Die 41-jährige Frau, die am Montag im Landesgericht für Strafsachen in Wien angeklagt ist, wirkt aufgeregt. Als sie ihre Anwältin Astrid Wagner am Gang vor dem Gerichtssaal sieht, stürmt sie auf sie los. "Schauen Sie! Die reden die ganze Zeit miteinander!" Gemeint sind zwei Zeugen - zum einen ein ehemaliger Bekannter, zum anderen ein Sachverständiger. Die beiden würden sich absprechen, befürchtet die Frau.
Den ihr unbekannten Wartenden zeigt sie eine verheilte Wunde an ihrer rechten Hand. "Als ich nach dem Gefängnis daheim war, wollte ich etwas kochen. Schauen Sie, so zittrig bin ich."
Ausflüge mit dem Rollstuhl
Der Serbin, die in Niederösterreich wohnt, wird schwerer Betrug vorgeworfen und sie verbrachte deshalb auch 3,5 Monate in Untersuchungshaft. Sie soll eine schwere Erkrankung simuliert haben um sich so Invaliditätspension und Pflegegeld zu erschleichen. Ebenfalls angeklagt ist ihr Ex-Mann und gleichzeitig nunmehriger Lebensgefährte, der sie dabei unterstützt haben soll. Er brachte die Frau, die laut eigenen Angaben nicht mehr gehen konnte, mit dem Rollstuhl zum Sachverständigen und zur Polizei.
"Um Geld zu verdienen, muss man jeden Tag in der Früh aufstehen und etwas machen. Einfacher ist es, man tut so, als würde man unter einer Krankheit leiden", sagt der Staatsanwalt.
Doch bei der Begutachtung der Frau kamen rasch Zweifel an ihrer angeblichen Erkrankung auf. Auch der Sachverständige äußerte den Verdacht, dass die Frau simuliert. Daraufhin wurde die Polizei eingeschalten, die sie mehrere Wochen observierte.
Ein schwerer Steinsockel
Und die Beamten beobachteten, wie die angeblich schwer beeinträchtige Frau schwere Einkaufssackerl trug, wie sie Fenster putzte und sogar einen schweren Steinsockel im Garten versetzte. Bei der Polizei selbst bekräftigte sie: "Ich bin auf permanente Pflege angewiesen. Den Rollstuhl brauche ich, egal wo ich hinfahre."

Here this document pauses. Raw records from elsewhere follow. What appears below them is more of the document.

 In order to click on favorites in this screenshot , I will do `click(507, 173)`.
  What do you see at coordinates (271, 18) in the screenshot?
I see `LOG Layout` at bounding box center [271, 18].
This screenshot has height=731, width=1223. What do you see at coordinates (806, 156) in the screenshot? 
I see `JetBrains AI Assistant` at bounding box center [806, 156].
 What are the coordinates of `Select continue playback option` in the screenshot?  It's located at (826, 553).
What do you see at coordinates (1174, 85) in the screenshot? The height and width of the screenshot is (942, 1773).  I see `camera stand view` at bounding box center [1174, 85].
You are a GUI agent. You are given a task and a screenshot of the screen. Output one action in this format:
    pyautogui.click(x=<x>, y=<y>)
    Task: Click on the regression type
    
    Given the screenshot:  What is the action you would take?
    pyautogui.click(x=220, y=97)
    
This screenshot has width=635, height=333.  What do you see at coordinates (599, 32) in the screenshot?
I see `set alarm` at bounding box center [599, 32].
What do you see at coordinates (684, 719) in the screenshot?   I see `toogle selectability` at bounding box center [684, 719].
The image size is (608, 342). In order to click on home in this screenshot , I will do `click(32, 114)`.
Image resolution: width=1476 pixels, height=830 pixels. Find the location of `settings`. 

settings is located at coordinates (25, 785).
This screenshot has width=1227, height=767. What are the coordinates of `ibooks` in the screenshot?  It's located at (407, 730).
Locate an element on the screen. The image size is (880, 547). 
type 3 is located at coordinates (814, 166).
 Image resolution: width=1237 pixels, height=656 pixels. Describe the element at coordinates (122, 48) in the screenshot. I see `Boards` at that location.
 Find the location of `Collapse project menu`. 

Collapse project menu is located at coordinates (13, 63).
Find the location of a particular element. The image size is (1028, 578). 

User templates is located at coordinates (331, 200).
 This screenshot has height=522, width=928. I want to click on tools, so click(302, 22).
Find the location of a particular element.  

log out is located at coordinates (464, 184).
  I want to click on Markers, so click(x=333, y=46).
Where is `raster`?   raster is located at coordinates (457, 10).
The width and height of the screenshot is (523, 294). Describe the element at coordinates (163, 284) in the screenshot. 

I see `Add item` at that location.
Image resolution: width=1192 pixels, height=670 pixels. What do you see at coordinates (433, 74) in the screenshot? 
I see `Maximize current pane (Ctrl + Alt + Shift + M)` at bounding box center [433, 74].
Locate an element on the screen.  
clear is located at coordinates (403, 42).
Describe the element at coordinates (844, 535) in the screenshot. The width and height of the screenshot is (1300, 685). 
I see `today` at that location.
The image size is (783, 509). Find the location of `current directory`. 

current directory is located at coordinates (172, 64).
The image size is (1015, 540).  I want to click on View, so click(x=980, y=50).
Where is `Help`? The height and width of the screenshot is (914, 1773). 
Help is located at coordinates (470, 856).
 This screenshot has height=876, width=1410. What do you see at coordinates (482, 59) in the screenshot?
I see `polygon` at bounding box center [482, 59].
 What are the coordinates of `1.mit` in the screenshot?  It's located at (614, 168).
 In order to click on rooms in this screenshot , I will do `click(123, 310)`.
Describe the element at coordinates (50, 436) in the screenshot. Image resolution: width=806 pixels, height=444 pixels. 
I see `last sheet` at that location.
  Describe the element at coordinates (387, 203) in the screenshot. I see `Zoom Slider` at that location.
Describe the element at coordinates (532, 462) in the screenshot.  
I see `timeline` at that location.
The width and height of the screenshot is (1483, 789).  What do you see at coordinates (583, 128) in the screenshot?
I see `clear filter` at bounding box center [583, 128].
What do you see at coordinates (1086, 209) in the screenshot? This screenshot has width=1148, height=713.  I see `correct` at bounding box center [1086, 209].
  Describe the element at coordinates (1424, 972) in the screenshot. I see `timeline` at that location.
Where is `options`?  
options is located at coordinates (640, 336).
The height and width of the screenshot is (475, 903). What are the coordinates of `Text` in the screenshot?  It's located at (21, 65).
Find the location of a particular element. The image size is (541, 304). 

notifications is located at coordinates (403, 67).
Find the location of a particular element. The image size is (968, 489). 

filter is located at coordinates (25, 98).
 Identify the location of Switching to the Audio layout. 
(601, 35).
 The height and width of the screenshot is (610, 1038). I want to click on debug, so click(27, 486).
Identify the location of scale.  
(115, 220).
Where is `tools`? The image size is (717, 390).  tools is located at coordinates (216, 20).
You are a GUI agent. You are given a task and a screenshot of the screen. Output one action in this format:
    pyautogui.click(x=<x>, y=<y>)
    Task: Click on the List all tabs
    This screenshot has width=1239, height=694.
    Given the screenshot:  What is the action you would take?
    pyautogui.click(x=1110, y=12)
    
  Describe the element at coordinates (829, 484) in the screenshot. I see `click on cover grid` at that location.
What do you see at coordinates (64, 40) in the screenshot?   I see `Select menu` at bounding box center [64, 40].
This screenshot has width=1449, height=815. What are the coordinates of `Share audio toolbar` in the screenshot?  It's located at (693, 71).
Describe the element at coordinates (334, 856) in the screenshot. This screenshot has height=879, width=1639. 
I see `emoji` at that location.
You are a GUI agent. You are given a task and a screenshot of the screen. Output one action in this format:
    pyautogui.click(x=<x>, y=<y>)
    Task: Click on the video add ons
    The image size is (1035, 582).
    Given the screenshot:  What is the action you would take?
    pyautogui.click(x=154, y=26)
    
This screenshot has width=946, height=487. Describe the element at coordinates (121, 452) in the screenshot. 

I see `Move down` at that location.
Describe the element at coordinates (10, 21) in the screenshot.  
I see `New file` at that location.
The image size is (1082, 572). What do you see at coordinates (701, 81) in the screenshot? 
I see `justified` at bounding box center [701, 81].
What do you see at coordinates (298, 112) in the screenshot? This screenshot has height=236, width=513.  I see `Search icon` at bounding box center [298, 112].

Herr B., ein Zeuge, schildert: "Ich wusste, dass sie im Spital war. Sie ist danach einige Monate gehumpelt. Aber sie konnte alles machen. Als ich einen Rollstuhl in ihrer Wohnung sah, habe ich gefragt, wozu der ist. Da hat sie gesagt: 'Nur für die Sozialversicherung.'" Herr B. hatte ihren Mann mit Sanierungsarbeiten beauftragt, immer wieder habe sich die Angeklagte angeboten, die Grundreinigung zu machen - für mehrere tausend Euro. "Sie wollte immer Mitleid. Das konnte dann aber auch schnell umschlagen und sie ist ausfallend geworden", erinnert er sich.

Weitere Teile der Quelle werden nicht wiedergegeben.